Integrating ML/DL with DevOps

The integration of technologies like Machine Learning, Deep Learning, Artificial Intelligence, and DevOps can change the way product development and deployment cycles work in the future.

DevOps cycle

In today’s connected world, Machine Learning (ML), Artificial Intelligence (AI), and DevOps are shaping the way we learn, work, and connect. DevOps integrates the working of the Development and Operations teams, while ML, Deep Learning (DL), and AI handle data to produce powerful results in the form of models that can predict future trends based on the current data. Integrating these technologies can speed up the deployment of ML models to production on a large scale. Based on this concept, I have developed a small scale system which shows the effect of automating the training of machine learning models using Git, Jenkins, and Docker. In the explanation below, I have focused on the automation of ML and DL models and not the installation of Git, Docker, and Jenkins.

The automation of the ML/DL models can be carried out in 3 broad steps:

  1. Build the ML and DL models.
  2. Create the Docker container images for training the respective ML and DL models using Dockerfile
  3. Setting up the Jenkins jobs to perform the following:
  • Job 1: Pull content from the GitHub repository into the local host system.
  • Job 2: Run the correct Docker containers for each model.
  • Job 3: Execute the .py file of the models in the respective containers and find the accuracy. If the accuracy is lesser than a certain limit, then the model’s hyperparameters must be modified and the model retrained to provide better accuracy.
  • Job 4: Monitor the Docker containers and send an error message if there is an issue with the containers running.

I have developed this setup with a base system running on Windows, with an RHEL8 OS running on Oracle VirtualBox.Both Jenkins and Docker are installed on the RHEL8, and the automation has also been done almost completely on the RHEL8.

Firstly, we create machine learning models.

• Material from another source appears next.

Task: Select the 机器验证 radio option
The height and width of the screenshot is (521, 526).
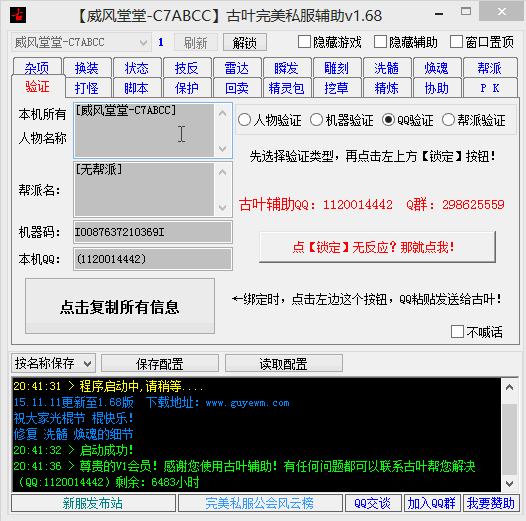Action: [316, 120]
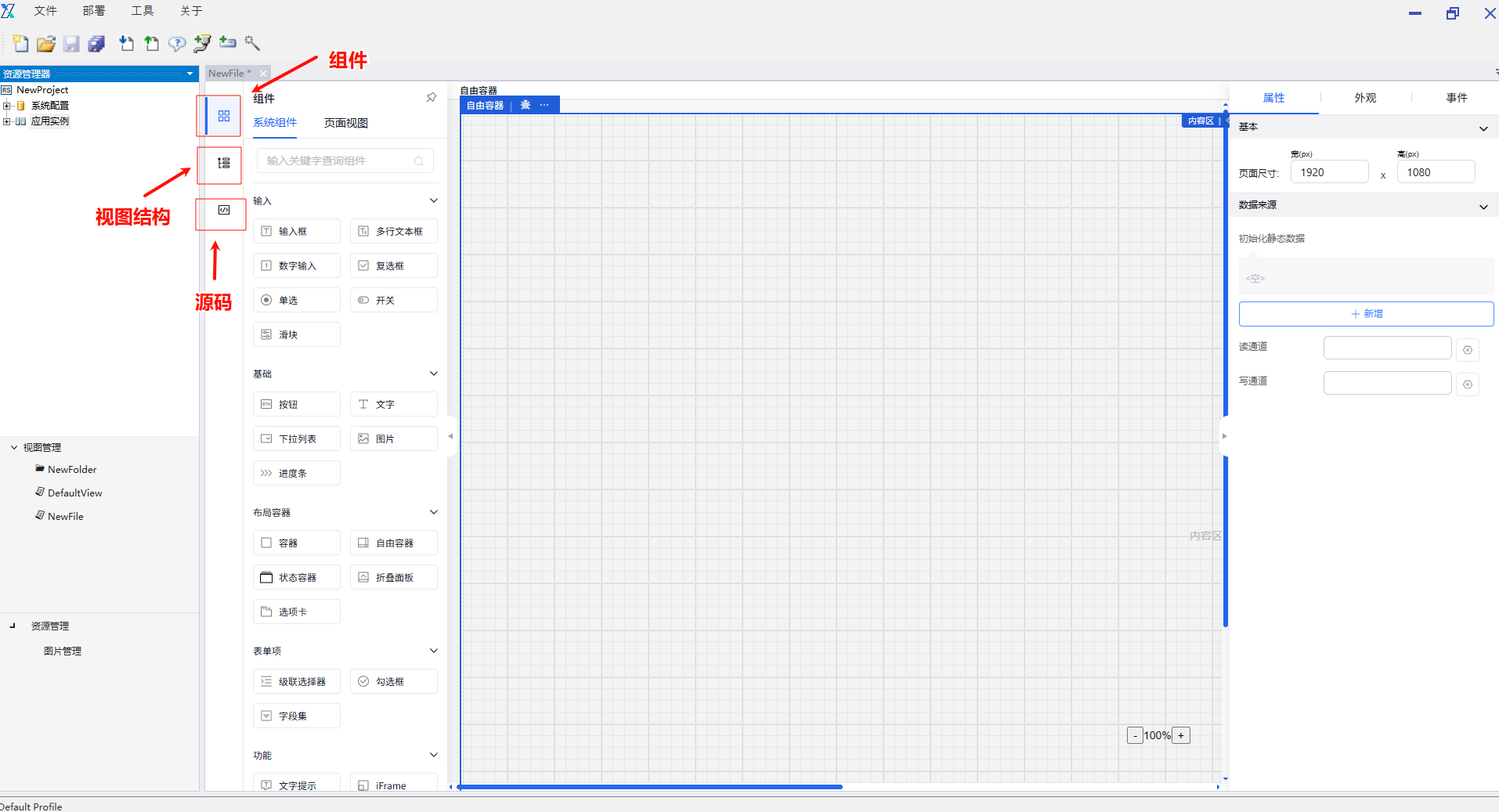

To show variation, I have created two models — One focusing on the implementation of Neural Networks and the other focusing on the implementation of standard Logistic Regression. The code for the models and the corresponding datasets used for each model can be found in my GitHub Repository. Git plays an important role here, as it forms the basis for the integration of your local repository with the remote repository on GitHub. Once the models have been created, we can move to the creation of the Docker containers on which we can train the models.

Next, we create Dockerfiles for Docker containers. Typically, we can find many container images in the online repository on https://hub.docker.com/, but we need a more customized version for our purpose. For each Dockerfile, we do the following:

  1. Create a workspace for each Docker container on the RHEL8 command line from the root. For example —
# mkdir dl_docker
# cd dl_docker
# gedit Dockerfile

The following image shows the content we fill in the Dockerfile for DL models.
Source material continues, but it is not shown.